A camel “train” was formed by cameleers, who used to hold the rope tied to the nose-peg of the head camel. From there, the rope extended to the nose-peg of every camel in the chain. This was called a “string”. A string could have as many as 70 camels. Each animal would carry as much as 400- 600 kilogrammes of material, distributed evenly on both sides of its back. The cameleers charged the colonisers and local people in tonne/per mile. The deliveries were usually coordinated—cameleers would return loaded with materials different from what they had carried in the onward journey. 

The cameleers took part in almost every expedition, and later, they were an integral part of scientific expeditions between 1860 and 1940. 

Social life of cameleers
The cameleers also laid the foundation for a new culture on the continent. The cameleers were mostly single men and brought no women with them. They usually stayed for a period of three years. Some would return later, but the vast majority did not. 

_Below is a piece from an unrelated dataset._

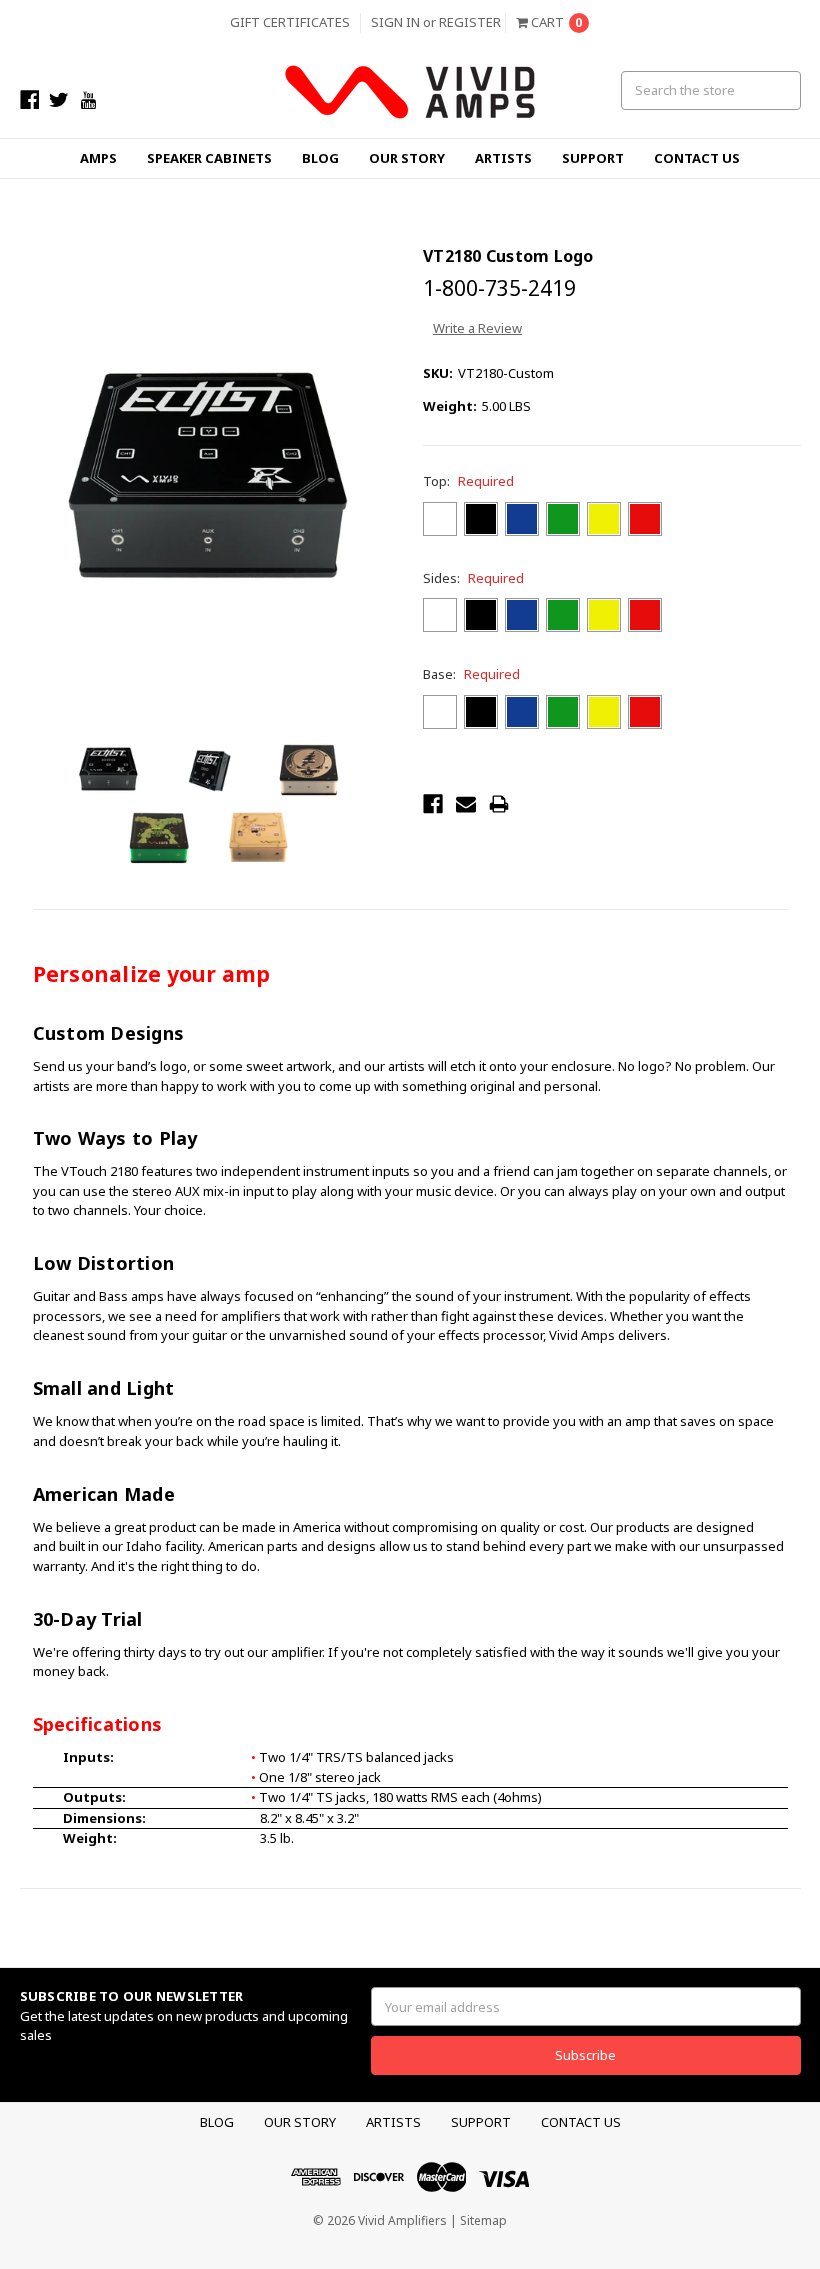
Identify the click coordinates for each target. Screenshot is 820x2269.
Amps (98, 158)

Though admired for their skills, the cameleers were most often the target of white Australian racism. They usually lived on the fringes of towns in their own neighbourhoods. In fact, most Australian towns in this period had three demarcated areas: for whites, Aborigines and for the cameleers, which was often called a Ghantown. They encountered vicious hostility from white bullock cart drivers who had previously been the backbone of supply chains in Australia. Each Ghantown had a mosque, built with nothing but mud and tin, around which community life grew.

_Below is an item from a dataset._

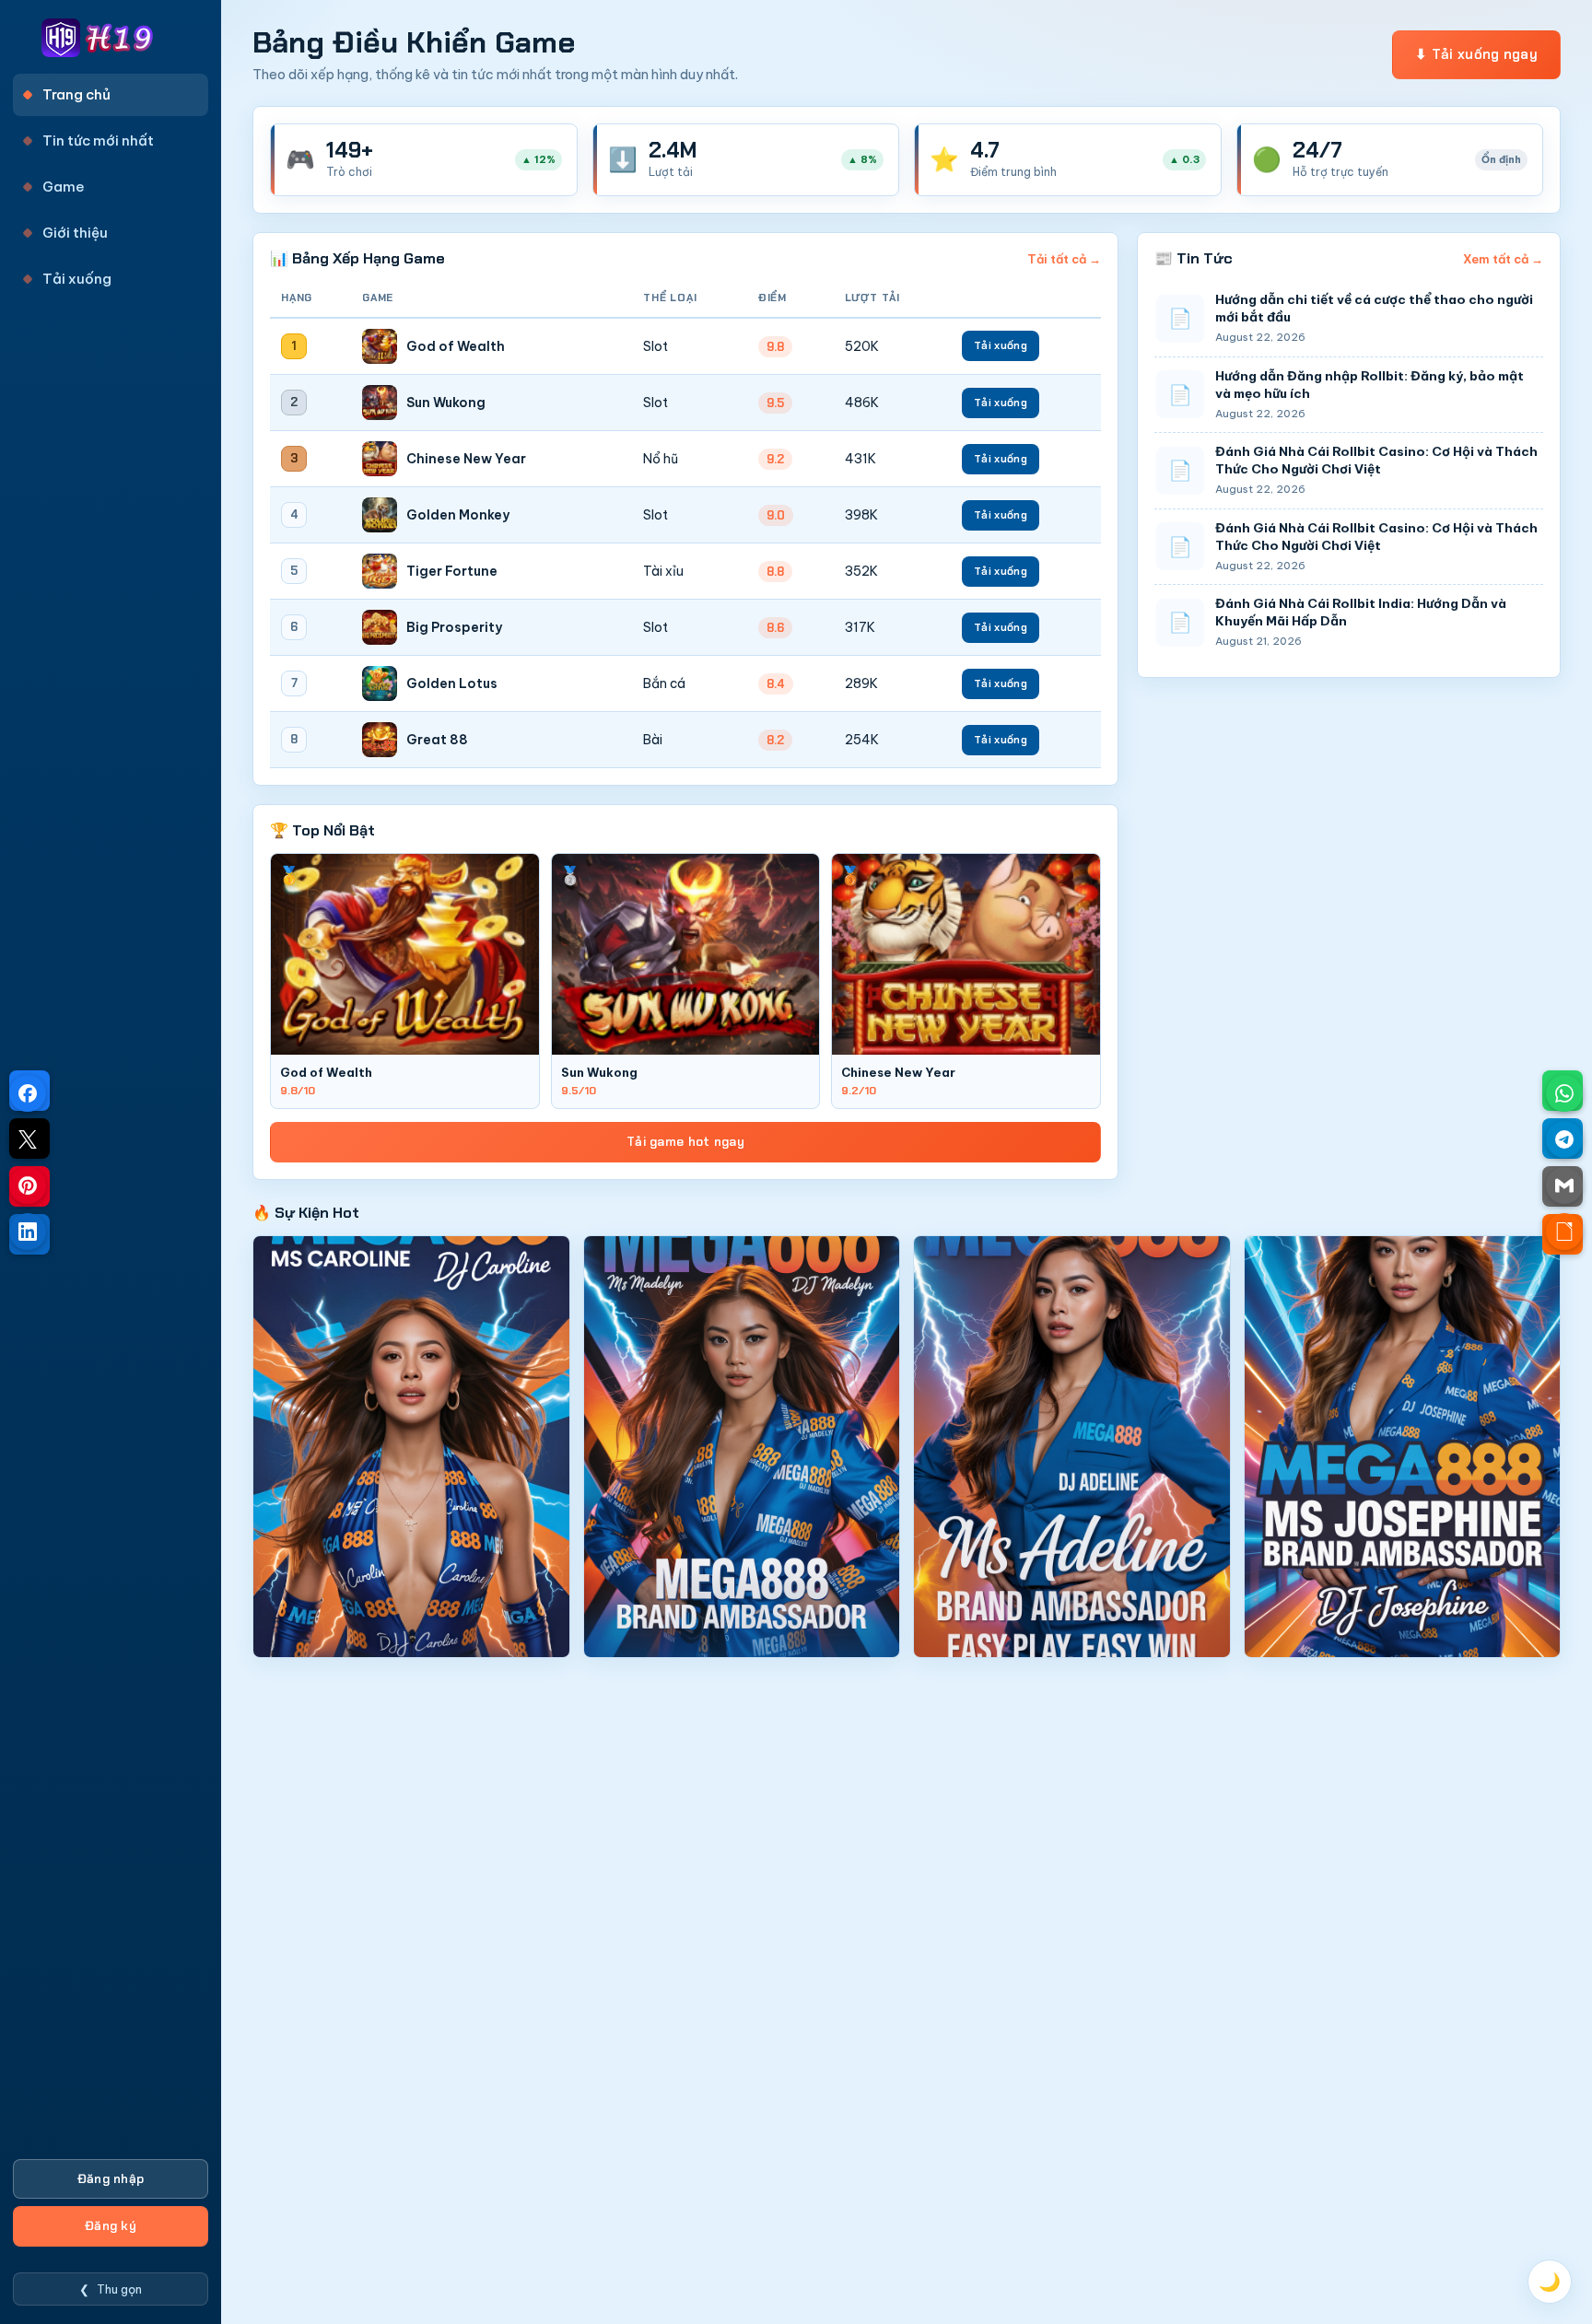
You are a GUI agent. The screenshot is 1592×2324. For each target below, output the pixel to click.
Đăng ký (110, 2226)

Many cameleers entered into unions, mostly with Aboriginal women and sometimes with whites. The children of such unions were raised mostly Muslim, but as time passed, they were absorbed in mainstream Christian Anglo-Celtic culture. Some cameleers went on to become entrepreneurs, while others branched out into other professions, including herbalists, miners as well as hawkers. 

End of an era
By the 1920s, automobiles heralded the end of the cameleer era. But there were other reasons too for their disappearance. After the Commonwealth of Australia came in place in 1901, negative sentiments among white Australians towards “coloured” races surfaced. This manifested itself in the Immigration Restriction Act, 1901, under which would-be immigrants were required to take a dictation test in English. This act would later form the basis of the now infamous “White Australia Policy”. Such measures triggered the end of the cameleer era. Most of them returned to their home country. The few who remained, lived out their days in the Ghantowns, neglected and ignored. Rather than killing their faithful camels, they released them into the wild, where they flourished. Australia today has the largest feral camel population in the world. The country would not see Afghan immigrants till the Soviet- Afghan war of 1979. Today, the cameleers are long gone but their legacy remains. In the crumbling ruins of Ghantowns in the country’s interior, the Ghan runs every week from coast to coast traversing through date palm groves which were first planted by the cameleers. Their memory is once again being revived so that Australians can realise their important contribution in building their nation.